- [What the task asks]:
Render the entries from the line containing "Screen dimensions: 1135x547" through the end of the entries as a JSON list of strings, one string per line, with blank lines omitted. Leave the pictures out of the answer.

══ Given entries ══

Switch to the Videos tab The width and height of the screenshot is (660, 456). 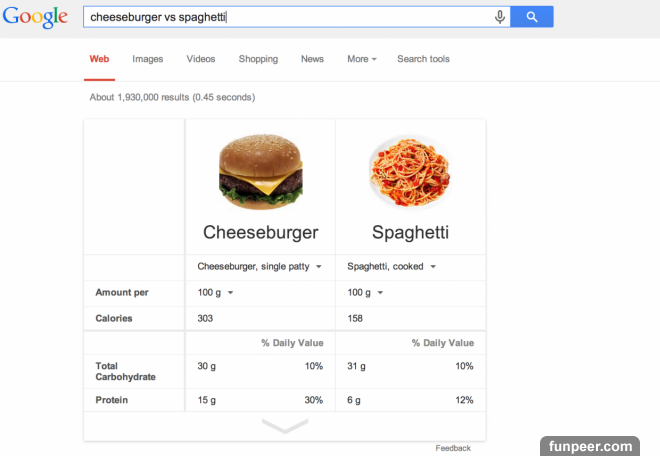(201, 59)
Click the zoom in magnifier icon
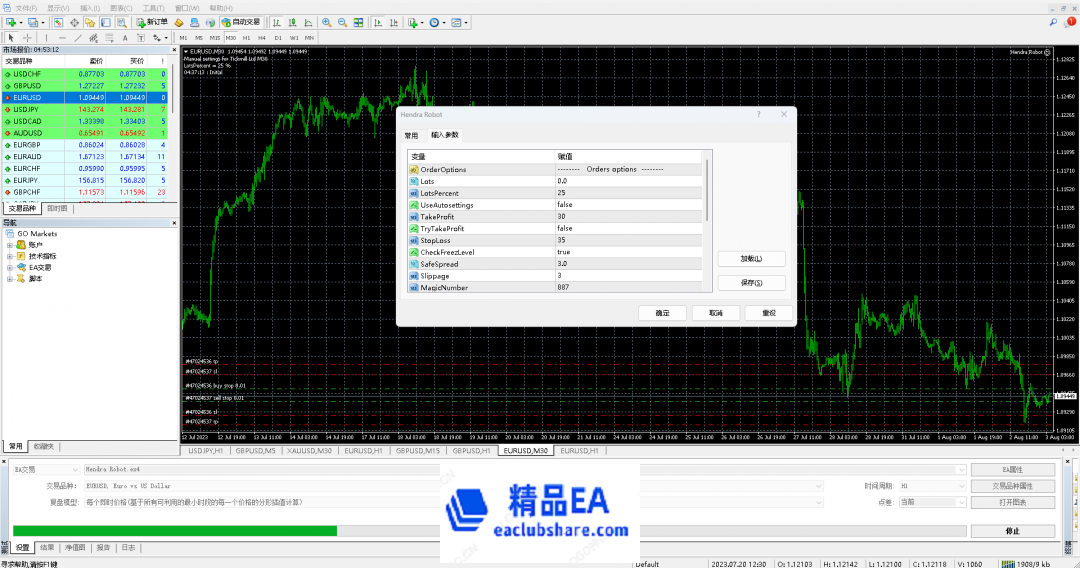This screenshot has width=1080, height=568. tap(326, 22)
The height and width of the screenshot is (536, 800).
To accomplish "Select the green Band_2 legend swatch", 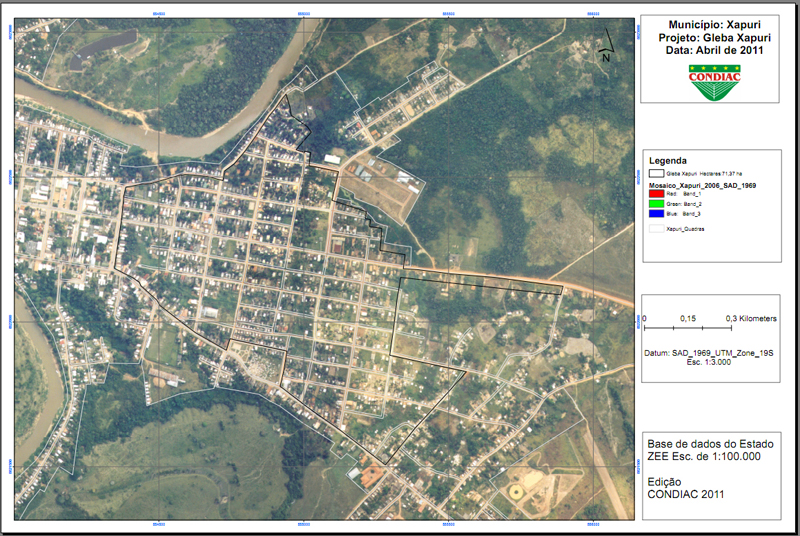I will (656, 203).
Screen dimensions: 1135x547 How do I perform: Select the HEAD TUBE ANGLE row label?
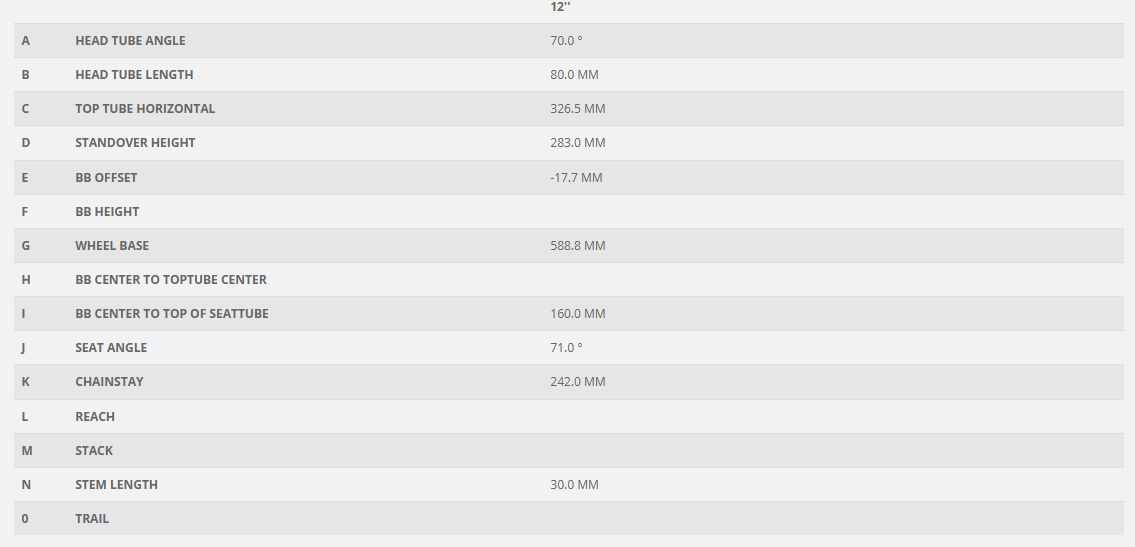pyautogui.click(x=130, y=41)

═══

- [Answer]:
[
  "Screen dimensions: 1135x547 How do I perform: Select the HEAD TUBE ANGLE row label?",
  "pyautogui.click(x=130, y=41)"
]